**Extracted material**
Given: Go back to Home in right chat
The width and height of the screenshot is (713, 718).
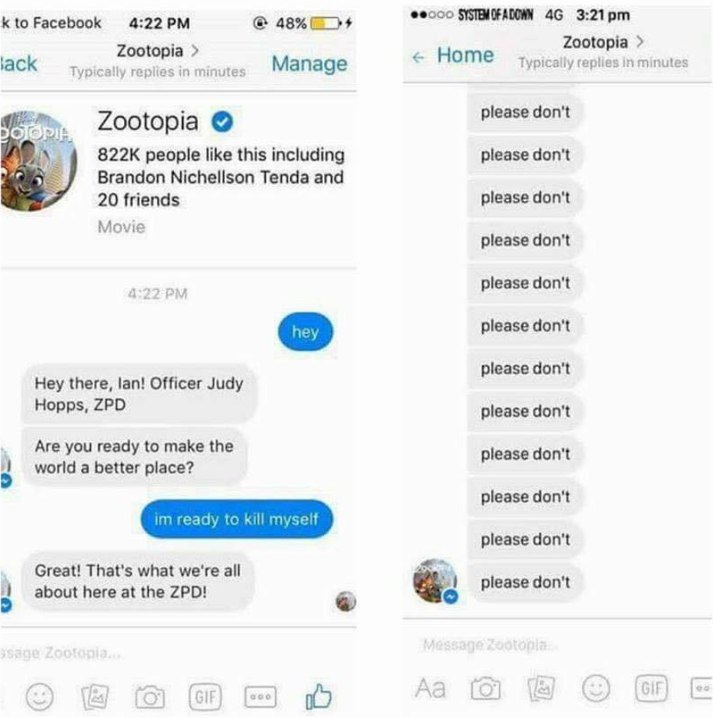Looking at the screenshot, I should 452,55.
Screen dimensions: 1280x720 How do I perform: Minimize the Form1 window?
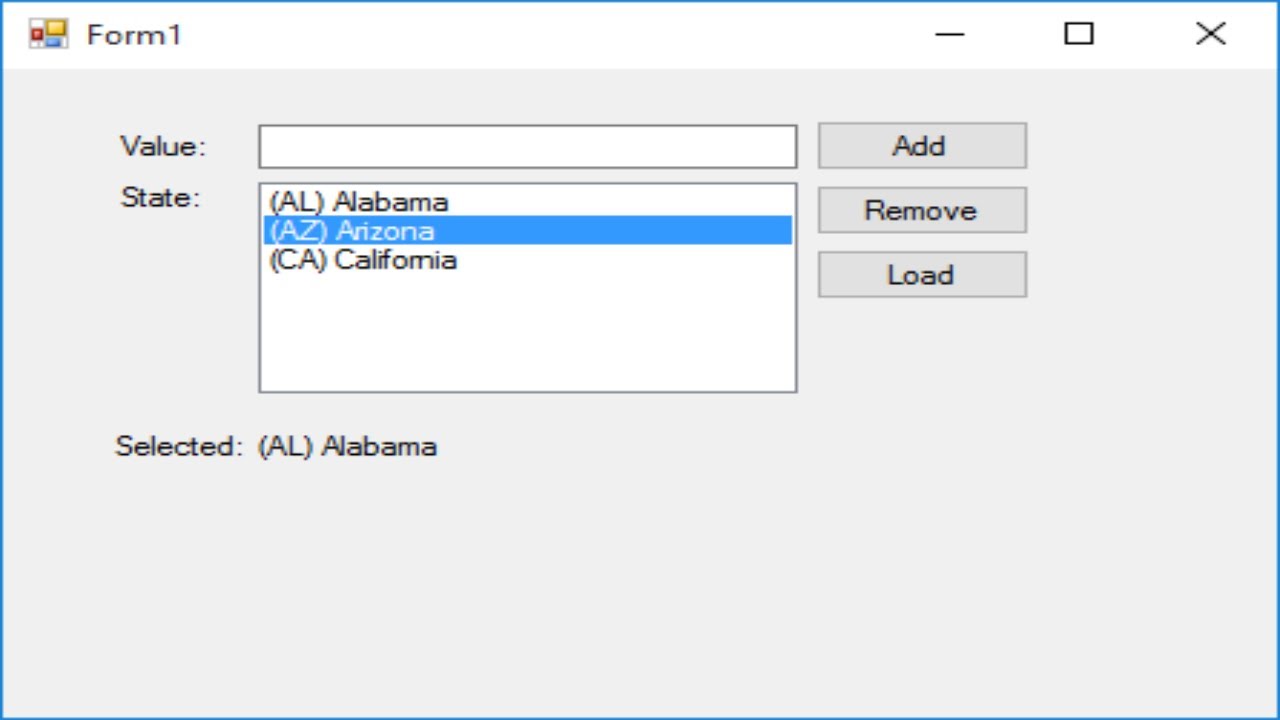point(949,35)
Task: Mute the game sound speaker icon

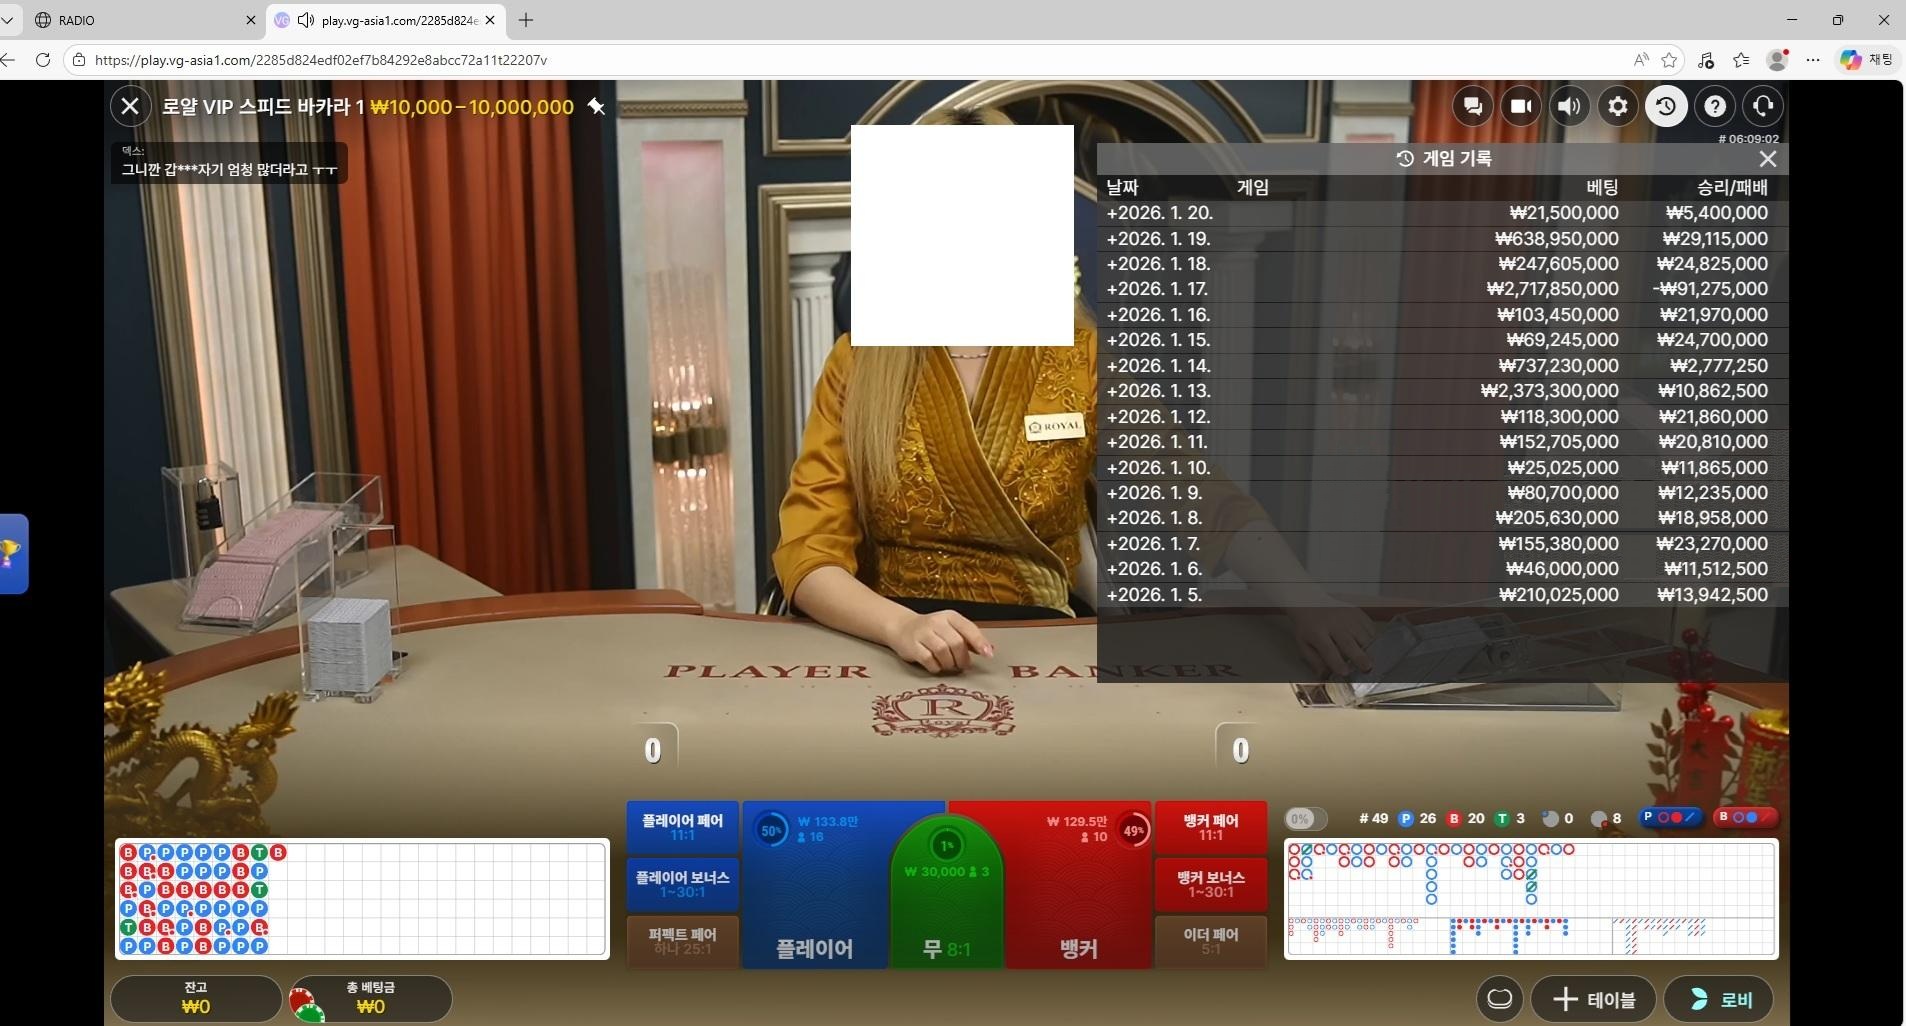Action: click(1569, 106)
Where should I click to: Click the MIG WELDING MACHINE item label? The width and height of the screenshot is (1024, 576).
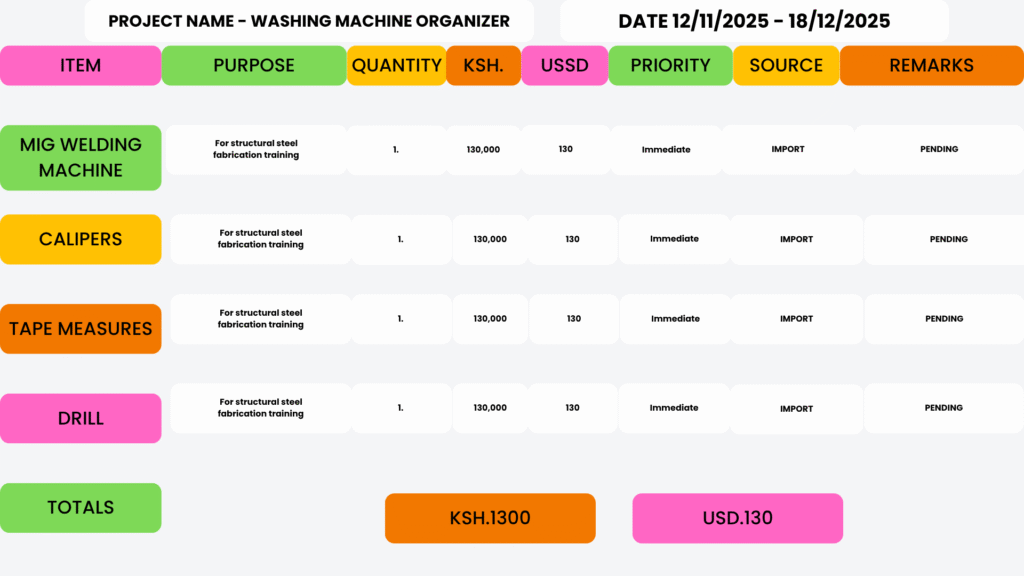point(80,157)
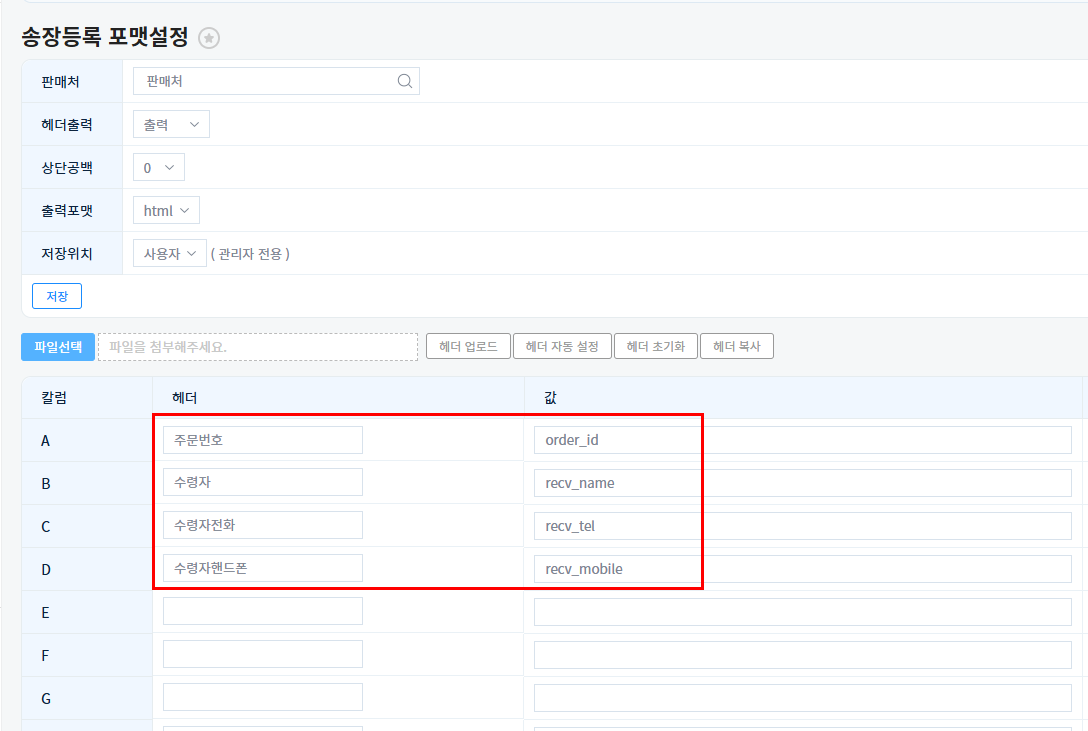Click the 수령자전화 header field in row C
Screen dimensions: 1088x731
(262, 526)
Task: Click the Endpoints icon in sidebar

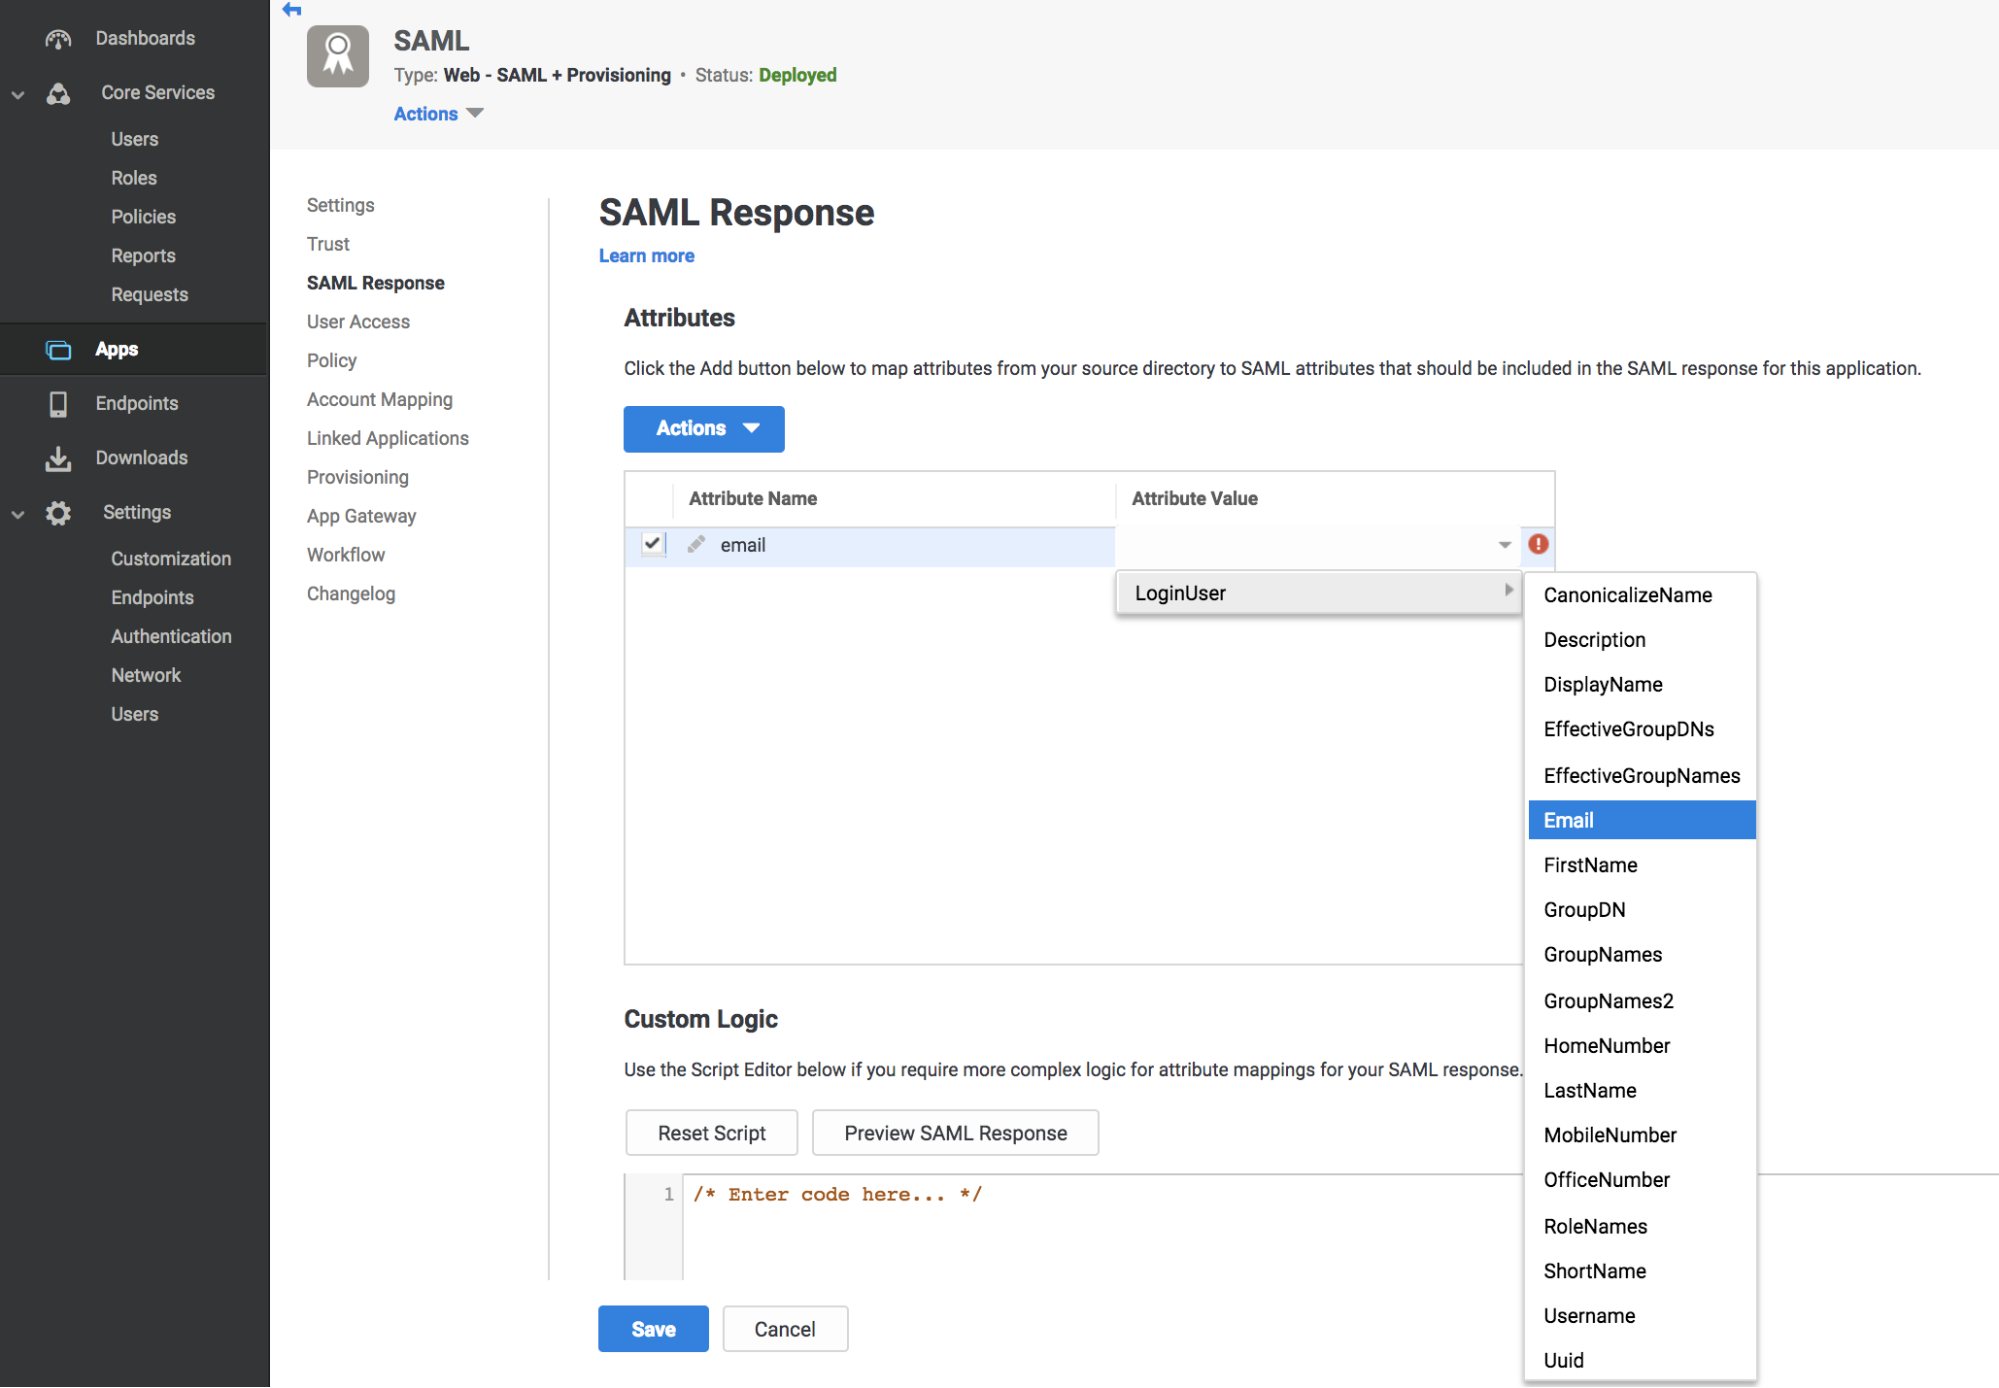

**What is expected**
Starting with the line that contains "Where should I", print every line through the end of the data exactly as written; omit all pictures and add nothing else.

**Output of the task**
Where should I click to: Click the MIG WELDING MACHINE item label? The width and height of the screenshot is (1024, 576).
point(80,157)
Click the 수령자전화 header field in row C
Screen dimensions: 1088x731
(262, 526)
Task: Click the Endpoints icon in sidebar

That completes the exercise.